Stored items
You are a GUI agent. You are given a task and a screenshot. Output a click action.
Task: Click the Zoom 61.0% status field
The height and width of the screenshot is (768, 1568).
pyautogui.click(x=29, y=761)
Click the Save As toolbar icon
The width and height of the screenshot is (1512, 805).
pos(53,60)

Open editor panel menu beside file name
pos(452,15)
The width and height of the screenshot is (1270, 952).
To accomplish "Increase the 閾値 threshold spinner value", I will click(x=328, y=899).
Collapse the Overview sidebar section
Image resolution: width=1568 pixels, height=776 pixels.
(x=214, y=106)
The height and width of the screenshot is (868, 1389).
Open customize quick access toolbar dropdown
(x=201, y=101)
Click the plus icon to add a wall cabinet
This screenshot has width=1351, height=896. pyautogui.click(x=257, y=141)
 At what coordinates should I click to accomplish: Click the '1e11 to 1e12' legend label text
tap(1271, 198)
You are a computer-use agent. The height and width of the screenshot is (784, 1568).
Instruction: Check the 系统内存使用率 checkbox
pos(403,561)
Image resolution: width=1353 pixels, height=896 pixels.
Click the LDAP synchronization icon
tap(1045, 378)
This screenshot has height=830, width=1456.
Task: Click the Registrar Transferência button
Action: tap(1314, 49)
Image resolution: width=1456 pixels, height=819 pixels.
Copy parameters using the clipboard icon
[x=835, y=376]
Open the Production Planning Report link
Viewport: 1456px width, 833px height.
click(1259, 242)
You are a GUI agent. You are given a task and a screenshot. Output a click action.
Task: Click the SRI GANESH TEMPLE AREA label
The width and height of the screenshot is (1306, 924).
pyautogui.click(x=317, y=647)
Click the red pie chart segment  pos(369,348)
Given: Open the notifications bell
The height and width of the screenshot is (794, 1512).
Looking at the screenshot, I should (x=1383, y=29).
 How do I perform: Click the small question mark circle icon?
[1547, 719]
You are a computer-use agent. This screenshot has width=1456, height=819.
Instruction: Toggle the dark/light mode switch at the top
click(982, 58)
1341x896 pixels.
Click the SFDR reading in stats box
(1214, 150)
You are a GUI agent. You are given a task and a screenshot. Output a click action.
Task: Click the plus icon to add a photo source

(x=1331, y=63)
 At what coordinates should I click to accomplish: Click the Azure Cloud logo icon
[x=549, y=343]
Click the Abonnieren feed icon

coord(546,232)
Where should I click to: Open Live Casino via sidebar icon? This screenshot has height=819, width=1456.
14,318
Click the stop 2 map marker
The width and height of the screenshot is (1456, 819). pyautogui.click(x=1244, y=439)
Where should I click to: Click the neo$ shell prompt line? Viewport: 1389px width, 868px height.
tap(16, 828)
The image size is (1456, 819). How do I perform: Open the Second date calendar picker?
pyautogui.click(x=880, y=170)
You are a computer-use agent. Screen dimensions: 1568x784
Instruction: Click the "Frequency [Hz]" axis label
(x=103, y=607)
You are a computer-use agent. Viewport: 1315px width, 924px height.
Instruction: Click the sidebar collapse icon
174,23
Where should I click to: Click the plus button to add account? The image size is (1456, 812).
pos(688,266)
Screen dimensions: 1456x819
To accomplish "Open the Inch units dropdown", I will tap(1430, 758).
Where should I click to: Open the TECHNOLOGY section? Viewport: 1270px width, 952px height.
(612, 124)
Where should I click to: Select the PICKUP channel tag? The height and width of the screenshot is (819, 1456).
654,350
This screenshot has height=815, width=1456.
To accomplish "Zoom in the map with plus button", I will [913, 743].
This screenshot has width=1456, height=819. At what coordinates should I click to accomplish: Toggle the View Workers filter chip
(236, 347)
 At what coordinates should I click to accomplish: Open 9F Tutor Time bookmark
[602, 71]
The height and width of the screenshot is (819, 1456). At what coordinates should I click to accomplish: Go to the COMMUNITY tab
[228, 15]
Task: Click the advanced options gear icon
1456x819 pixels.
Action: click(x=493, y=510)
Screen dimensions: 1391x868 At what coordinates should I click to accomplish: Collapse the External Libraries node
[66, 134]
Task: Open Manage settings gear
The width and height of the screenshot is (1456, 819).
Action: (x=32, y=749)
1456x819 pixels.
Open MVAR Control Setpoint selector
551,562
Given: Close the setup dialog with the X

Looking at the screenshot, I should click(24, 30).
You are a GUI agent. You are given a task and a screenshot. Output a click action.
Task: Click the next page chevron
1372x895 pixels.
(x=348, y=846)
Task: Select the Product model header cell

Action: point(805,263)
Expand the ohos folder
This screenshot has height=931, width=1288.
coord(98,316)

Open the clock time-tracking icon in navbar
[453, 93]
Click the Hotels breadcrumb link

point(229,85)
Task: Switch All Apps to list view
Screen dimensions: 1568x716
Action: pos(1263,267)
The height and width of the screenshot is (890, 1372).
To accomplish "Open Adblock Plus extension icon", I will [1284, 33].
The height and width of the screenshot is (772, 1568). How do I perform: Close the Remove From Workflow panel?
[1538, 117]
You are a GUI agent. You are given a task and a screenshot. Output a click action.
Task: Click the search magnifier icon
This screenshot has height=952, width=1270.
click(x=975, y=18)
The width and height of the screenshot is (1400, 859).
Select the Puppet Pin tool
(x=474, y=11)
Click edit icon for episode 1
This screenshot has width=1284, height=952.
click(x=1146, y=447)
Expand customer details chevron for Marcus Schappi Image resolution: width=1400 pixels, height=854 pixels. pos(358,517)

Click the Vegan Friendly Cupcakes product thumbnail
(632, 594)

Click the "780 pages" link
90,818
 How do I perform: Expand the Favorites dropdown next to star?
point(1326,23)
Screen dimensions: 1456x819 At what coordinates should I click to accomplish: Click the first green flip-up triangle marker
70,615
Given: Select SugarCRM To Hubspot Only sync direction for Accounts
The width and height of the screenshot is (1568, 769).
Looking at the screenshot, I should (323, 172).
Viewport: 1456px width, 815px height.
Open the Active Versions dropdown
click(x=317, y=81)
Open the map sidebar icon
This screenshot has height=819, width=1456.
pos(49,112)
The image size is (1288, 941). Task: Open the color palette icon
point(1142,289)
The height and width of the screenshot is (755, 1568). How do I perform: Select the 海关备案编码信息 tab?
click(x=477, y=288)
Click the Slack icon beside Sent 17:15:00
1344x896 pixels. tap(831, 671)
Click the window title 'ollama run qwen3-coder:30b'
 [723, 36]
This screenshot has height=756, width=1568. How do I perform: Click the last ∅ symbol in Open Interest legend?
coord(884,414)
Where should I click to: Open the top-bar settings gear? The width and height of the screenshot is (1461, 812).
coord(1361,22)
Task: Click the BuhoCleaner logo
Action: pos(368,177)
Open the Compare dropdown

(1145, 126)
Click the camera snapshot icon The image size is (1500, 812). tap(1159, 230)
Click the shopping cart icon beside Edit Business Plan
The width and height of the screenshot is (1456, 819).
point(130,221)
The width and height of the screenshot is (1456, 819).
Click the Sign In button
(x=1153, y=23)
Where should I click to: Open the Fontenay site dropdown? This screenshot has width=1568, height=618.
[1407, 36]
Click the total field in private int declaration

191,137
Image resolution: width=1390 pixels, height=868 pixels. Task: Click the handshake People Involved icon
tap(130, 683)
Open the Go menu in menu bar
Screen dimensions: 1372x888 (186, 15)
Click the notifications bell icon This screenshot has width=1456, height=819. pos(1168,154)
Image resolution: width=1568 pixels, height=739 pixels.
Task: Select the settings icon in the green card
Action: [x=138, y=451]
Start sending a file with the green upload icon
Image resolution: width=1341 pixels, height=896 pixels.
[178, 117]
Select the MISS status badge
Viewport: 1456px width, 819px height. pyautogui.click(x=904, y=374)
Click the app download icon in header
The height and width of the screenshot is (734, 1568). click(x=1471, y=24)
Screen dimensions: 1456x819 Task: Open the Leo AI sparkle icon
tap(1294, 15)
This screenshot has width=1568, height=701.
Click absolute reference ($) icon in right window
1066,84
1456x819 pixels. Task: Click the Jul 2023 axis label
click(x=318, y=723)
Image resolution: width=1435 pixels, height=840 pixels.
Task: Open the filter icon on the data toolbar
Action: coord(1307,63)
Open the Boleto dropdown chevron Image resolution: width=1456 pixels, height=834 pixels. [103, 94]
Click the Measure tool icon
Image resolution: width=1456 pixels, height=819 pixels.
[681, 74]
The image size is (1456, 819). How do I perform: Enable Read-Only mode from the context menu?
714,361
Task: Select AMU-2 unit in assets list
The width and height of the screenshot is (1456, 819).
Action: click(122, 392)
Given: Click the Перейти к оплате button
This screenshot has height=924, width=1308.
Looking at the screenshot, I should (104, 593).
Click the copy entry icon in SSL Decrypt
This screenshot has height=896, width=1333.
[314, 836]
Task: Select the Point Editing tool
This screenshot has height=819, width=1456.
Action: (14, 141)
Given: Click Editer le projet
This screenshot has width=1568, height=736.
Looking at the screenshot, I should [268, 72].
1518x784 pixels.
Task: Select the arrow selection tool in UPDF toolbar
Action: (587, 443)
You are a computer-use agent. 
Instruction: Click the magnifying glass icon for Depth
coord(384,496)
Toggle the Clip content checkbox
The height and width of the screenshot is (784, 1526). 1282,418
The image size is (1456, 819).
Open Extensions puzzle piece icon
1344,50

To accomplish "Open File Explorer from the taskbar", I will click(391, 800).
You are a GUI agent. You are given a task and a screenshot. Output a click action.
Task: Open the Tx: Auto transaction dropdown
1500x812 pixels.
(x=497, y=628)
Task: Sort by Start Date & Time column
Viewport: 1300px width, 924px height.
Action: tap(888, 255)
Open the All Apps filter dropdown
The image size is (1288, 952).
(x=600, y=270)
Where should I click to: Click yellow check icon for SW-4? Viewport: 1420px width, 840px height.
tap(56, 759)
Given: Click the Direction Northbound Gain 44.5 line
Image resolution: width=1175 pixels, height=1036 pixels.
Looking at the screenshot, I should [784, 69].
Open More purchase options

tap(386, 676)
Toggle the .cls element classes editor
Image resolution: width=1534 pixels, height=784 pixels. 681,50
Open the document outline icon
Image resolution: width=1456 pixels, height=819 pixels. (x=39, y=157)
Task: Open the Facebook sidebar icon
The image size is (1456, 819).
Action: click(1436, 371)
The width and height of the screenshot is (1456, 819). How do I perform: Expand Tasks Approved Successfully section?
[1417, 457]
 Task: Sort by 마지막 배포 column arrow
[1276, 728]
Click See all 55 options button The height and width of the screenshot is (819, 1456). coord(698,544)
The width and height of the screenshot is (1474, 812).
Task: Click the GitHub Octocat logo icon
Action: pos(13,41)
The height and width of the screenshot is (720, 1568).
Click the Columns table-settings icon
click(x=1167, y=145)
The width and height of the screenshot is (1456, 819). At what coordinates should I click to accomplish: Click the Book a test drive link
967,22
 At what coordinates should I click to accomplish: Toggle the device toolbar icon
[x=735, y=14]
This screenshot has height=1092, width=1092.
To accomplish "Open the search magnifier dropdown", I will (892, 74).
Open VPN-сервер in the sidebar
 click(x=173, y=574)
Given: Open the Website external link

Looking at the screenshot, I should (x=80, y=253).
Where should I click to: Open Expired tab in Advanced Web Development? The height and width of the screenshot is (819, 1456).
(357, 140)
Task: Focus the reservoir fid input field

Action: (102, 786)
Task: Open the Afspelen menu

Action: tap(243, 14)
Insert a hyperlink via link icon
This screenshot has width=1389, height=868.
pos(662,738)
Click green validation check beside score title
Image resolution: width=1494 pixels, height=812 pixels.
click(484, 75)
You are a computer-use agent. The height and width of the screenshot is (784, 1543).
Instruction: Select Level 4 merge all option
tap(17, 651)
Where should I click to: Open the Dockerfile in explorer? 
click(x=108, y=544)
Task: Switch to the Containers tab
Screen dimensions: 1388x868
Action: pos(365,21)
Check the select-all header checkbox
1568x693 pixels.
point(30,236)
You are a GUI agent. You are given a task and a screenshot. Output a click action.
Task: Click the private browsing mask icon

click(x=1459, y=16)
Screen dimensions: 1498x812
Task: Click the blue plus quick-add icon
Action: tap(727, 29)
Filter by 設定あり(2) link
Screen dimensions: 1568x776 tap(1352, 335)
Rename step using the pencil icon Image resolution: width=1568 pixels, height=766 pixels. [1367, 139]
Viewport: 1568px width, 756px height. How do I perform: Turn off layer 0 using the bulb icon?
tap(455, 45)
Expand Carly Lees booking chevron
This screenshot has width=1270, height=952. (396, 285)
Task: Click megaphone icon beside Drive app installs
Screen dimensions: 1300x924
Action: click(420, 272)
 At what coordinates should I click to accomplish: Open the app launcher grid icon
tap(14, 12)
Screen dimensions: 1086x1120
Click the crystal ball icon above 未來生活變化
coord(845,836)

* **PROMPT**
Looking at the data above, write out exactly the lines that start at the one containing "Open Extensions puzzle piece icon" and end at the one containing "Task: Open the Tx: Auto transaction dropdown"; include both and nothing beyond.

* **OUTPUT FOR THIS TASK**
Open Extensions puzzle piece icon
1344,50

To accomplish "Open File Explorer from the taskbar", I will click(391, 800).
You are a GUI agent. You are given a task and a screenshot. Output a click action.
Task: Open the Tx: Auto transaction dropdown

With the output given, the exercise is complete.